What this task involves:
Could you find every line in the records below that contains the word "pixels" and copy it?

+---+

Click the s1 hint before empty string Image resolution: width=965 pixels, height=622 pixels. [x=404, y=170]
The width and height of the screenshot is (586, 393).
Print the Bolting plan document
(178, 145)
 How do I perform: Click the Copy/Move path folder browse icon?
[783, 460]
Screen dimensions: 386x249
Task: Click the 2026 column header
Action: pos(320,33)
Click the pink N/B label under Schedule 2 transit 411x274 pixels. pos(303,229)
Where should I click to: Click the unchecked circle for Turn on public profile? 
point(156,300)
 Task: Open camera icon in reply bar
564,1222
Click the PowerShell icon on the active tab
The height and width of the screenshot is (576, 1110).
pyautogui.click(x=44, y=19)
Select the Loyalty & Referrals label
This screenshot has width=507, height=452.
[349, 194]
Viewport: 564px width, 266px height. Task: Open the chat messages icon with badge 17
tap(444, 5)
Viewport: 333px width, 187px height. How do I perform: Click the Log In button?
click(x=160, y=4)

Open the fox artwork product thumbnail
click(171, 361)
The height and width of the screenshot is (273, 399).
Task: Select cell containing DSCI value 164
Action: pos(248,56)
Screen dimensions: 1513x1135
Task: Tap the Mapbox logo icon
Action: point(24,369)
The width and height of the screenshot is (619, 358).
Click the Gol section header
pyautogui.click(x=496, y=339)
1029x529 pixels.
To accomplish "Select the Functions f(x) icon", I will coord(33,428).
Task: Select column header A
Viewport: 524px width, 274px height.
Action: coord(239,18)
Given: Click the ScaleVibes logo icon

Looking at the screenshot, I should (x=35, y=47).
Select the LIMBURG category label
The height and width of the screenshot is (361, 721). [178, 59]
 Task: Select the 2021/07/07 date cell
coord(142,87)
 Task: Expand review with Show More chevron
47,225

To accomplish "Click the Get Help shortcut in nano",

+---+

Response to this task:
Click the s1 hint before empty string Image resolution: width=965 pixels, height=622 pixels. [x=404, y=170]
Click the pink N/B label under Schedule 2 transit 411x274 pixels. pos(303,229)
1029x529 pixels.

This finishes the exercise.